Ambrosius I Francken, Women’s Power, Between 1573 – 1579

/ Cortald Gallery

Of course, prints were a great way to spread the word, and they played a vital role in popularizing the work of artists during the Renaissance and beyond, but in their nature, print sketches were vague and unambiguous. Are shaken, which are made by digging in copper. A burn, or anching needle, as opposed to the delicacy and delicacy of drawing.

Drawings for print are often unambiguous. It’s all about the line. So here we find a fascinating drawing by Martin de Vos of the Atlanta and Hippopotamus race in pen and ink (the one where Atlanta is disturbed by her plaintiff’s dropped golden apple – deception!) Which is all lightness. And there is movement. A print made of it that looks heavy in terms of competition. The same is true of another beautiful drawing of the destruction of the temple by de Vos, which is delicately out of curiosity for its horrible subject. The print version is heavy and black.

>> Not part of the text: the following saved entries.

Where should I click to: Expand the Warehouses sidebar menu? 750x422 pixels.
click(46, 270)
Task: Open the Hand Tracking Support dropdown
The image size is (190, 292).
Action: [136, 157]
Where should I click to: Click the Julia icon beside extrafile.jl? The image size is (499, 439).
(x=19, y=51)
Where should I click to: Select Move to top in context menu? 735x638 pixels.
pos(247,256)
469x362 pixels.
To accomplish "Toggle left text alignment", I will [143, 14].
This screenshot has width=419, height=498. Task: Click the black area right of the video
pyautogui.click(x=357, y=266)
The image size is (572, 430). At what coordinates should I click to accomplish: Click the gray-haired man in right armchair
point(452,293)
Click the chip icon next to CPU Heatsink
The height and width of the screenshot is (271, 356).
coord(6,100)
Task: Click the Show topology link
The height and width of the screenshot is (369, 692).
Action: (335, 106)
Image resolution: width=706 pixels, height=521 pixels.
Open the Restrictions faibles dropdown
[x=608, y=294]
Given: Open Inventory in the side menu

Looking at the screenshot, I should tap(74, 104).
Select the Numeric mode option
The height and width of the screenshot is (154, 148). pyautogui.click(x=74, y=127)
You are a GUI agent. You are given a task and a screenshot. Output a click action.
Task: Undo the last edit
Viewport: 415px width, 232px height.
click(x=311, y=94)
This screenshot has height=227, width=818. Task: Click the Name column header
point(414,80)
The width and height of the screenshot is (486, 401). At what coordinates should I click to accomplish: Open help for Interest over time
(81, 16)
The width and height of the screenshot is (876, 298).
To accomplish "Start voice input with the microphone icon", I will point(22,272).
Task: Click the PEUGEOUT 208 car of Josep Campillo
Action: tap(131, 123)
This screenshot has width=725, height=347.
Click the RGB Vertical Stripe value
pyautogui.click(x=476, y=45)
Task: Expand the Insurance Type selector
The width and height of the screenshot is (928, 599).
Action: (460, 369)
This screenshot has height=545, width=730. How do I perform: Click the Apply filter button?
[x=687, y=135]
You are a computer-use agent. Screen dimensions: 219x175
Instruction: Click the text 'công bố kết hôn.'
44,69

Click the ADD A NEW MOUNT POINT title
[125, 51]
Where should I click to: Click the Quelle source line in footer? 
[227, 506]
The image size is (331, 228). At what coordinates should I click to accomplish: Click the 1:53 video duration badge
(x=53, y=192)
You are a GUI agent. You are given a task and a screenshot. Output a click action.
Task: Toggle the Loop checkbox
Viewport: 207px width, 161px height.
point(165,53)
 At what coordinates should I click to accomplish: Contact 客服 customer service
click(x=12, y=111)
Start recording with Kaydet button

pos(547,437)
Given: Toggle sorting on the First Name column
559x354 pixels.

However, the special focus of this show makes some interesting choices. At the beginning we find an engraving of the Cornelius Court of the Practice of the Visual Arts which shows how drawing underlines all the visual arts, from sculpture to architecture and yes, printmaking. It provides terrifying insights into the flying of the body and the suspension of the skeleton for the benefit of artists studying anatomy.

Peter Brigel the Elder, Fair in Hoboken, 1559

/ Cortald Gallery

But Crop Cream is a fair in Hoboken by Brigel the Elder, a pen and ink drawing of St. Day’s Day festivities in a village outside Antwerp, full of events. Horses and piglets are running, a man is defecating outside the church, a homemade theater, church procession, children are aiming hard boiled eggs or something, archers, dancers; All the excitement of a village and the joy of all the peasants with whom Brugel had warm sympathy. What kind of jigs will it make? The accompanying print has the advantage of clarifying the details you may have missed – gauze packing, small archery target.

After all, it’s an admirable focused exhibition that seeks to illuminate the relationship between the two media, drawings and prints, and enables us to see both more closely.